ヘレンが質問をしてくる時、その関心は最高潮になっていると考えていいですよね。サリヴァンはその瞬間に応じられるようにしていました。「あとで答えるね」「いまはこっちの話ね」ではなく瞬間、瞬間で勝負していました。

子どもが経験的に知っていることであれば、それを教えることは簡単である。サリヴァンは、そう残しています。言葉よりも経験のほうが圧倒的に大事で、経験さえしていればそれを伝えることはできると。

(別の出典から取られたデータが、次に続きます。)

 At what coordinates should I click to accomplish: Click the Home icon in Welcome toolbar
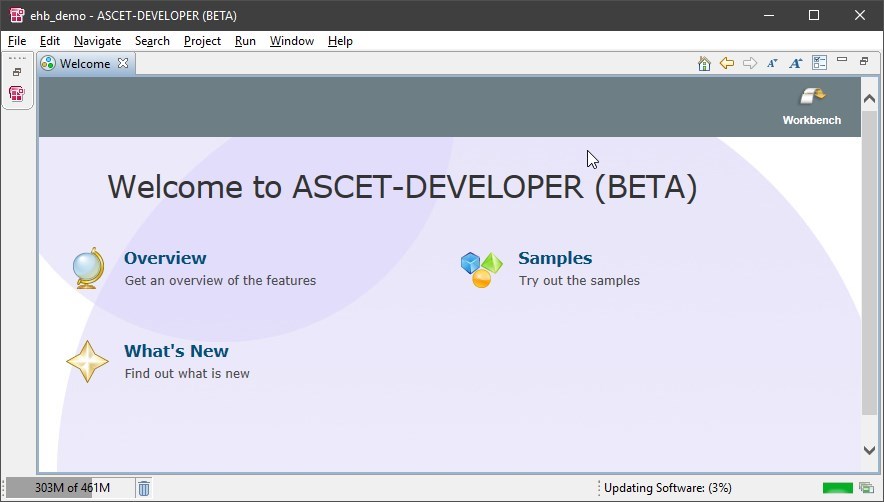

子ども自身が自分で体験し、その関心が一番向いた時にもっとも取得性が高まる。その瞬間の機を逃さず教える。それがサリヴァンでした。関心がなくて経験がないことを、いくら言葉を駆使したところで子どもの中に入らない。教育の本質だと思います。

それをサリヴァンは早々につかんでいました。繰り返しますが、まだ20歳の若者ですよ。サリヴァンの教育によって、ヘレンは抽象的な概念も習得して文章も獲得していきます。

クリスマスを家族で祝える幸福

抽象的な言葉も理解したヘレンに対して両親がもっとも喜んだことは、わが子が「クリスマスの概念を習得したこと」だったそうです。

1年に1度の盛大な祝祭を一緒に祝いたくても、それまではサンタクロースの存在や、サンタクロースから贈られるプレゼントという概念を共有することができませんでした。

それが初めて、家族で認識をそろえてお祝いができるようになったわけです。

娘が渡されたプレゼントを楽しげに開けているとき、父親は言葉にならないぐらいの感動だったそうです。

サリヴァンの仕事観が変化していた

このころには、サリヴァンの仕事に対する想いは大きく変わっていました。

「毎日仕事がおもしろくなっていて、私は夢中になっています」
「世の中でこれほど自分の仕事を楽しんでいる人はいない」

こんなふうに手紙に書いています。「ヘレンのことがとてもかわいい」ともたくさん残しています。

自分に務まるかどうか不安の中で、自分ではその適正もないと思いながらも真剣に取り組んでいたら手応えをつかんできた。どんどん仕事がおもしろくなっていったのでしょう。やっているうちにやりがいも感じていきました。

客観的に見れば、最初の時点からサリヴァンには家庭教師の適正があったとは思いますけどね(笑)。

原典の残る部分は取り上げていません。